(Stored items)
*** Begin section ***
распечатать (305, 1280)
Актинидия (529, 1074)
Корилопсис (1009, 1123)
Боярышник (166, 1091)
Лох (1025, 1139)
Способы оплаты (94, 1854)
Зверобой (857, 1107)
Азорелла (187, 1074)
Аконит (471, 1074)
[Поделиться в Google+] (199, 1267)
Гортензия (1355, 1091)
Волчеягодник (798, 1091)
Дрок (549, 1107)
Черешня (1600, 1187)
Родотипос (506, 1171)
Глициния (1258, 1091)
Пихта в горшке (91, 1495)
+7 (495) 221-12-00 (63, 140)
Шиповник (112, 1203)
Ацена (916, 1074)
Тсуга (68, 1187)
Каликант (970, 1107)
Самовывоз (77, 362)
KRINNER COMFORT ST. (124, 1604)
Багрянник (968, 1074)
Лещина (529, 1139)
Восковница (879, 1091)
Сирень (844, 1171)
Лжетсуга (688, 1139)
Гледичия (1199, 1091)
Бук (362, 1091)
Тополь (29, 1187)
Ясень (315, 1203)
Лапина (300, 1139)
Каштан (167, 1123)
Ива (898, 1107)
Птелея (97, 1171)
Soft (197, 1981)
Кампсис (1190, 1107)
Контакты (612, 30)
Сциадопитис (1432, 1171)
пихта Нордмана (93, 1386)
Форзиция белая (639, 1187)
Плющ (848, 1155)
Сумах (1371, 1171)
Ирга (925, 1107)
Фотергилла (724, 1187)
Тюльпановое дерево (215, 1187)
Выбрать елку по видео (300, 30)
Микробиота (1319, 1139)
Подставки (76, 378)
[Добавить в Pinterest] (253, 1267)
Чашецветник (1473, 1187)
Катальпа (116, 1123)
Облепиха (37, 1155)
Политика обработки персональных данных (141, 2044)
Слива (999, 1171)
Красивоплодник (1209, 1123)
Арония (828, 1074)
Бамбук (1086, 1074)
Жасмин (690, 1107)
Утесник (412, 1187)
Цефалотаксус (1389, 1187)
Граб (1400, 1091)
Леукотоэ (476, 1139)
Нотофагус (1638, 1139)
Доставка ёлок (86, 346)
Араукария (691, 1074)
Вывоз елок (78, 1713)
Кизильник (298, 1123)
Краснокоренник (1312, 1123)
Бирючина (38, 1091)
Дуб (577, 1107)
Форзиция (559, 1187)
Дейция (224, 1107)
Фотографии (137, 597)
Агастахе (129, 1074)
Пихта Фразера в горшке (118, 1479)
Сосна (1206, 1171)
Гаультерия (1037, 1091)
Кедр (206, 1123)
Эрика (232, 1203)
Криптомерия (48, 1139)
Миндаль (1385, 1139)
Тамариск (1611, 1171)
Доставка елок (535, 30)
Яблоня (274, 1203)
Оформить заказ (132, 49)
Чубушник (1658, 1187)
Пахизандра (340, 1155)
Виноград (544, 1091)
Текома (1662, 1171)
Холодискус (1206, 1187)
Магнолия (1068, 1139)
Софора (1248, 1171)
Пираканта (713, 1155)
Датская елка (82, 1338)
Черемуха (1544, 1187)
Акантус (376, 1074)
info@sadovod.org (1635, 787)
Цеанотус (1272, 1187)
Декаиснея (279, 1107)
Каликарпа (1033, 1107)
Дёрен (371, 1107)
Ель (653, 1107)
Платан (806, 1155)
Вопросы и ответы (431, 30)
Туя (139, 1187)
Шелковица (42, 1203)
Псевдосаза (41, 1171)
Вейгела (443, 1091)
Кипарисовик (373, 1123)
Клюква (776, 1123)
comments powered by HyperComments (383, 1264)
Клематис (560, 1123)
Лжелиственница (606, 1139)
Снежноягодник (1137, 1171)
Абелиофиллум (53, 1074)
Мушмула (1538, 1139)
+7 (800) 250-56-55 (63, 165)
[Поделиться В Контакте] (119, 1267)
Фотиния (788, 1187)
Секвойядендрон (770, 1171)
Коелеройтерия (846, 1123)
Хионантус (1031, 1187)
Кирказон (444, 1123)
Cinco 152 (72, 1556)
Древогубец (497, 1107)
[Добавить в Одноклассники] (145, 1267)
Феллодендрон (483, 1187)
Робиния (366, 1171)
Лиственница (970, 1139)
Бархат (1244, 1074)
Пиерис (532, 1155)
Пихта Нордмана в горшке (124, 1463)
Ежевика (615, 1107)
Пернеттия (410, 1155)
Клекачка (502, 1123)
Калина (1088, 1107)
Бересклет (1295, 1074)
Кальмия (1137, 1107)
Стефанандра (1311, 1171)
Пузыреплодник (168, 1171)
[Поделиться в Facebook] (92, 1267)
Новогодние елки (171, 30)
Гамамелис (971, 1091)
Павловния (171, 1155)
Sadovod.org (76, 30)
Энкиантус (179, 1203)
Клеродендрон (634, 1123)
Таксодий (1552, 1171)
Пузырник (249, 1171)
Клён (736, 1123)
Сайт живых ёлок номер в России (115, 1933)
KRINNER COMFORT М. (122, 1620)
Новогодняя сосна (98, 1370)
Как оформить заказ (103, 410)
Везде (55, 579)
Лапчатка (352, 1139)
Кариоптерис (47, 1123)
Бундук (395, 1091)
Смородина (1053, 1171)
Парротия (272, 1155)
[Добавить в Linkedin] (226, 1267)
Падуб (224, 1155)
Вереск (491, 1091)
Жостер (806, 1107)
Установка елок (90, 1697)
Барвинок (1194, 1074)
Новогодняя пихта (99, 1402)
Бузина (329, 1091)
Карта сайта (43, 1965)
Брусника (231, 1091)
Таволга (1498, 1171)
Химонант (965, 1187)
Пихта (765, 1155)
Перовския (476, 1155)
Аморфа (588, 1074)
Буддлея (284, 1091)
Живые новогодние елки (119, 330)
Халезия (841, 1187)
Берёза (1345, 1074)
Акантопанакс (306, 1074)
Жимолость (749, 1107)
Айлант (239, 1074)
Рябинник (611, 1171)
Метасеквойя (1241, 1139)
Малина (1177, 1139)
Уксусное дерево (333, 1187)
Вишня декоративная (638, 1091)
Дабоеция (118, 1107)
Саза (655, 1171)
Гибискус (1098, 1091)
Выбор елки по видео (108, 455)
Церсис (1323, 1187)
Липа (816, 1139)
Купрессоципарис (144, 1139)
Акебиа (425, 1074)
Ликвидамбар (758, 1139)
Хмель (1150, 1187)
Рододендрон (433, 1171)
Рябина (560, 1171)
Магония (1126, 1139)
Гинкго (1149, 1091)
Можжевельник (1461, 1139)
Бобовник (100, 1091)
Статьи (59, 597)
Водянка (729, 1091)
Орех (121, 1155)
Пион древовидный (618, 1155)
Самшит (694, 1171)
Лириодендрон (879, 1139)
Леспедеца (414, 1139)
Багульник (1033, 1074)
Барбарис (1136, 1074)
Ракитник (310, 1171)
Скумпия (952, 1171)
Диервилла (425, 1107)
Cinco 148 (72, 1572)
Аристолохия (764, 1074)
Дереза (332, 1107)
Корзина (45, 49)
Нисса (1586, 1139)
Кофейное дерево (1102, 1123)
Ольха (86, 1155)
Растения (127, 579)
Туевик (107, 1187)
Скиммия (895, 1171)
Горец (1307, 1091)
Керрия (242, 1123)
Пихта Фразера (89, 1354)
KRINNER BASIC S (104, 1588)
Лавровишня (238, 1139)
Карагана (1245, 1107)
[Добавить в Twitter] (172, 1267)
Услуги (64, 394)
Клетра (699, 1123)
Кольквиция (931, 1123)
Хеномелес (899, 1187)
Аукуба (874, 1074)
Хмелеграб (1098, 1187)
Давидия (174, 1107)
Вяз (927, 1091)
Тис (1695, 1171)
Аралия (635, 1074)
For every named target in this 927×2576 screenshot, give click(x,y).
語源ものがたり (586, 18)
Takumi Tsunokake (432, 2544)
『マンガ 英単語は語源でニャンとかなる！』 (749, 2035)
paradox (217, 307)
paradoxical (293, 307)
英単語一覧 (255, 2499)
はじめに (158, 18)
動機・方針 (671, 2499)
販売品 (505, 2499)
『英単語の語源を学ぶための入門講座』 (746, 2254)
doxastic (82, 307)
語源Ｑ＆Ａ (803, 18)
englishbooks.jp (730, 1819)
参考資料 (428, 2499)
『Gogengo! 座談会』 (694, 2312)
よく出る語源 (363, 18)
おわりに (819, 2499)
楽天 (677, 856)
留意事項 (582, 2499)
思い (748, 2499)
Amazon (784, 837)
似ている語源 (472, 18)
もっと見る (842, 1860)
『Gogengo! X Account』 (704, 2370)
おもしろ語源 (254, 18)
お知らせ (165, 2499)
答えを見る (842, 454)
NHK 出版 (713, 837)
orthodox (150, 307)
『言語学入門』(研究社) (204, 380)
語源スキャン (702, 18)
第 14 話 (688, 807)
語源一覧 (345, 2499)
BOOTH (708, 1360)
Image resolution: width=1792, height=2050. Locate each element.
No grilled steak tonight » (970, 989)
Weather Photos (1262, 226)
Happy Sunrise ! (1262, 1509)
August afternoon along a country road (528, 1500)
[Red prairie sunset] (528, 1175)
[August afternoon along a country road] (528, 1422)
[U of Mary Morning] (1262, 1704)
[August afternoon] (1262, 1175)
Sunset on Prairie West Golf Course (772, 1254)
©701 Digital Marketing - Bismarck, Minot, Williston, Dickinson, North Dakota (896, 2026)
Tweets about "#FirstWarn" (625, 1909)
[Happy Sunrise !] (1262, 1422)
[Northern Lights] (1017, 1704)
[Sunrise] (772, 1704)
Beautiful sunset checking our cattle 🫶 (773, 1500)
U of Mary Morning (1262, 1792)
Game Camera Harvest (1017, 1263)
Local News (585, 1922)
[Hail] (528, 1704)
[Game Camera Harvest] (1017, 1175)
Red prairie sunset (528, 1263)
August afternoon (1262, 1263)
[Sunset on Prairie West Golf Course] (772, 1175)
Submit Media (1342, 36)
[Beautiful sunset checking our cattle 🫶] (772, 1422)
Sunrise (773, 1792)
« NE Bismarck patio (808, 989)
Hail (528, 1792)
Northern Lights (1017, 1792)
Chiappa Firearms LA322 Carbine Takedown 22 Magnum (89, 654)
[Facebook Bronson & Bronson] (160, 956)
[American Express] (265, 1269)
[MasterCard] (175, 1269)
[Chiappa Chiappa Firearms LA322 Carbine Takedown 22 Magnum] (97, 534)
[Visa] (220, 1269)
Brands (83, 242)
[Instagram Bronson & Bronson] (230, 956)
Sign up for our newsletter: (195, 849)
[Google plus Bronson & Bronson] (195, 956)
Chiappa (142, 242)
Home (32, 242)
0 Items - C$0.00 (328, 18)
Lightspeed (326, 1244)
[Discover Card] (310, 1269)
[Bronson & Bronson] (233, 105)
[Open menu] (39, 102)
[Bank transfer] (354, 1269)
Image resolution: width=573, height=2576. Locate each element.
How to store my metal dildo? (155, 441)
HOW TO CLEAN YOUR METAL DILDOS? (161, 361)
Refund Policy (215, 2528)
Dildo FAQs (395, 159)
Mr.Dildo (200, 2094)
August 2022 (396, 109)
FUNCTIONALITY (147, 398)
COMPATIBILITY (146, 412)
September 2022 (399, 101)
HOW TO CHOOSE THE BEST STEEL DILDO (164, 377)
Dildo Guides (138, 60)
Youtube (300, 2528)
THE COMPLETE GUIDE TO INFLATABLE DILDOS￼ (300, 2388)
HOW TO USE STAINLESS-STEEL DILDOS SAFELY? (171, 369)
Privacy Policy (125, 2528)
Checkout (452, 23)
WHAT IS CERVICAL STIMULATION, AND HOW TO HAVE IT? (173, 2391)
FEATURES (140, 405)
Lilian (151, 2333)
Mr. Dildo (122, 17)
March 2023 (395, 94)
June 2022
*** End section ***
### Assignment
Please copy the lines in the records above between the one holding "Снежноягодник (1137, 1171)" and the one holding "Бересклет (1295, 1074)", inclusive, exactly and with no other line.

### Result of the task
Снежноягодник (1137, 1171)
Абелиофиллум (53, 1074)
Мушмула (1538, 1139)
+7 (800) 250-56-55 (63, 165)
[Поделиться В Контакте] (119, 1267)
Фотиния (788, 1187)
Секвойядендрон (770, 1171)
Коелеройтерия (846, 1123)
Хионантус (1031, 1187)
Кирказон (444, 1123)
Cinco 152 (72, 1556)
Древогубец (497, 1107)
[Добавить в Одноклассники] (145, 1267)
Феллодендрон (483, 1187)
Робиния (366, 1171)
Лиственница (970, 1139)
Бархат (1244, 1074)
Пиерис (532, 1155)
Пихта Нордмана в горшке (124, 1463)
Ежевика (615, 1107)
Пернеттия (410, 1155)
Клекачка (502, 1123)
Калина (1088, 1107)
Бересклет (1295, 1074)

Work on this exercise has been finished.